- Zdráhal in 2026
- Born: 9 April 1995 (age 31) Ostrava, Czech Republic
- Height: 183 cm (6 ft 0 in)
- Weight: 83 kg (183 lb; 13 st 1 lb)
- Position: Forward
- Shoots: Left
- Czech team: HC Vítkovice Ridera
- NHL draft: Undrafted
- Playing career: 2014–present

= Patrik Zdráhal =

Czech ice hockey player

Patrik Zdráhal (born 9 April 1995) is a Czech ice hockey forward currently playing for HC Vítkovice Ridera of the Czech Extraliga.

==Playing career==
In 2012, Zdráhal was the first draft pick by the Acadie–Bathurst Titan in the 2012 Canadian Hockey League (CHL) Import Draft.

On 4 November 2013, Zdráhal was traded to Rimouski Océanic in exchange for Scott Ok, Charles-Anthony Poulin, and a 2014 fourth-round draft pick.
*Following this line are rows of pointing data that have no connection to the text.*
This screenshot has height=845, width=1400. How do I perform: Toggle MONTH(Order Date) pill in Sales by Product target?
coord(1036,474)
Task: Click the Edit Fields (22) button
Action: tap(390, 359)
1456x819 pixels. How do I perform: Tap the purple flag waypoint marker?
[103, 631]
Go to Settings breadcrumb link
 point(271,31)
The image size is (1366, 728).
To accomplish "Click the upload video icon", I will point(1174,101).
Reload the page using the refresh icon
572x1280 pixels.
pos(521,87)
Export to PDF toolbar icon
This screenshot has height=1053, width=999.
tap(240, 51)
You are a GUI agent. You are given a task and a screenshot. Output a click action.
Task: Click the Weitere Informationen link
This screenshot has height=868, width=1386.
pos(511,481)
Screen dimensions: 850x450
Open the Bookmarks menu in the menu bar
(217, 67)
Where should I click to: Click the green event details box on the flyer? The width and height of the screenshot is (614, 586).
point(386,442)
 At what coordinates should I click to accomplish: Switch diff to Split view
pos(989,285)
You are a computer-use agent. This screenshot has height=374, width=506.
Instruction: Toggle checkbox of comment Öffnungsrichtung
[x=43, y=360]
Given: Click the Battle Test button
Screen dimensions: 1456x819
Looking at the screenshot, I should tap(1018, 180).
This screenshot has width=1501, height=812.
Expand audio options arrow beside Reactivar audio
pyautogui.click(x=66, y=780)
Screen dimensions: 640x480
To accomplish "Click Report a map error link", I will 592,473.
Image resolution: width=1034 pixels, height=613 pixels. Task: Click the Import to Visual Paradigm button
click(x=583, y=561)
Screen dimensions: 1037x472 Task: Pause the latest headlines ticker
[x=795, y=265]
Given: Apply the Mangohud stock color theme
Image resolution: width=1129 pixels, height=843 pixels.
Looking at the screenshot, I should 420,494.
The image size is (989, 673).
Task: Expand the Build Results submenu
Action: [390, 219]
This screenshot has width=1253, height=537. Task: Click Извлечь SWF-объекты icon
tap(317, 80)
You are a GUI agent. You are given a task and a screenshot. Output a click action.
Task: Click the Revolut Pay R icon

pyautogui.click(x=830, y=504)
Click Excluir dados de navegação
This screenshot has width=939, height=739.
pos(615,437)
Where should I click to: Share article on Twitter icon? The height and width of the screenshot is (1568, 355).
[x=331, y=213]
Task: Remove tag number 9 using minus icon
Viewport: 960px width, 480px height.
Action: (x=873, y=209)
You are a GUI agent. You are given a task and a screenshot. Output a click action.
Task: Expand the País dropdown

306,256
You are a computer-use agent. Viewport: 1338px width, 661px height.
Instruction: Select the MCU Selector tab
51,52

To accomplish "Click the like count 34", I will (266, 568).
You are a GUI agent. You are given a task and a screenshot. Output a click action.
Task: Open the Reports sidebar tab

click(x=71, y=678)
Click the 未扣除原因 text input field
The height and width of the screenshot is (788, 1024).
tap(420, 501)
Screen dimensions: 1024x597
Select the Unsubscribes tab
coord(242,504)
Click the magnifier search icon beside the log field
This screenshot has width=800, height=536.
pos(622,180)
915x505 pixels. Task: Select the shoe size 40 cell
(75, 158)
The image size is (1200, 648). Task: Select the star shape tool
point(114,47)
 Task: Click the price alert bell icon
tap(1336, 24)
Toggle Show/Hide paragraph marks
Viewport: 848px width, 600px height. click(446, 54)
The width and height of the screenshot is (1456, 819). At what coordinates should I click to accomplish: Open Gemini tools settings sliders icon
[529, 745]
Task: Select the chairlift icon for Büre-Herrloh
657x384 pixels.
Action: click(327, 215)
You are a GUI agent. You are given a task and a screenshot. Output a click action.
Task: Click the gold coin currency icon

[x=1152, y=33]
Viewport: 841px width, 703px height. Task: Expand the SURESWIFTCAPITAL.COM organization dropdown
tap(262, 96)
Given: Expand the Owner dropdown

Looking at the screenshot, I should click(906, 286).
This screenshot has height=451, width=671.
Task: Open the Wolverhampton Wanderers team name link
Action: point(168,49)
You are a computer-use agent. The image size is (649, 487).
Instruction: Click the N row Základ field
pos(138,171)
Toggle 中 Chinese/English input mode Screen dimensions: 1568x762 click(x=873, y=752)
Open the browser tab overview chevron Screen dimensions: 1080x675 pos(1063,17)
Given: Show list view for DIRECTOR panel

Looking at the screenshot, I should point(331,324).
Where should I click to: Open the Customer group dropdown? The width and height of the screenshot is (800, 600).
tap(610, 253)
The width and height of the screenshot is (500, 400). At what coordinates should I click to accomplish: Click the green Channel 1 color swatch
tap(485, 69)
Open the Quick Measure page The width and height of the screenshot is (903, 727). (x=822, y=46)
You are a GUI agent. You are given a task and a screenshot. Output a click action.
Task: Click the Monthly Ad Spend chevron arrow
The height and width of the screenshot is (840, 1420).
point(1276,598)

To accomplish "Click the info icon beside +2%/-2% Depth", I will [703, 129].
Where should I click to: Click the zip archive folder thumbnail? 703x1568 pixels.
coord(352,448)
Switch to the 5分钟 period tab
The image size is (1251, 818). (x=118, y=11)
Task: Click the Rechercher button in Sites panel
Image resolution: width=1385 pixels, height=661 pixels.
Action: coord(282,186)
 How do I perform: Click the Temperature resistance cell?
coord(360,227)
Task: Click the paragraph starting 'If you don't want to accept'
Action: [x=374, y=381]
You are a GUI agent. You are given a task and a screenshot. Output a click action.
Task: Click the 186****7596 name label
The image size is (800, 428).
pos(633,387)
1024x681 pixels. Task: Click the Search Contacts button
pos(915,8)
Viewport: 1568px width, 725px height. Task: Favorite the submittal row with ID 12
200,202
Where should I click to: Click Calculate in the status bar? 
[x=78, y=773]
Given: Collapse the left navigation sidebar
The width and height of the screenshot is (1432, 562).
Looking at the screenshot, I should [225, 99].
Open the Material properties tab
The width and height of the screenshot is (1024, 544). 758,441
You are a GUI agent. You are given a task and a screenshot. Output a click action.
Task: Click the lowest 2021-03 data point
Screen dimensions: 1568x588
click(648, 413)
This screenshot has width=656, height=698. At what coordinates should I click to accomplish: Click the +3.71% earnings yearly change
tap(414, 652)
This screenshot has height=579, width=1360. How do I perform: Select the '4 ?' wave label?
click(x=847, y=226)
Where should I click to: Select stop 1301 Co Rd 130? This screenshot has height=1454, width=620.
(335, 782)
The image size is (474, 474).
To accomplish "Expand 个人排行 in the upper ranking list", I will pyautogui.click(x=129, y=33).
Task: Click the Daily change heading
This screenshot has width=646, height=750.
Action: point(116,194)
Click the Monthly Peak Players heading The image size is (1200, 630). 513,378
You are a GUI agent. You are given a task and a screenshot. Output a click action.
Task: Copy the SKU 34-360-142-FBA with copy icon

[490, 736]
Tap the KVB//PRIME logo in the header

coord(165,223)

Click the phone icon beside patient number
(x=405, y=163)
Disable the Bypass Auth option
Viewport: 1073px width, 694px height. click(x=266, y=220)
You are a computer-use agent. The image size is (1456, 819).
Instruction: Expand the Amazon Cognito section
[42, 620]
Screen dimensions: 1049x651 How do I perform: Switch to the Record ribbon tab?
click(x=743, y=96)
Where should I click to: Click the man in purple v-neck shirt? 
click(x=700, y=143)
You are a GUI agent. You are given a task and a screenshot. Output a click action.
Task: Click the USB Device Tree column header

While playing with Océanic, Zdráhal was one of eight CHL players selected to represent team Czech Republic at the 2014 World Junior Ice Hockey Championships in Sweden.

On 30 April 2014, Zdráhal returned to Europe with the HC Vítkovice Ridera. He signed an extension with the team on 4 May 2017, and again on 30 December 2018.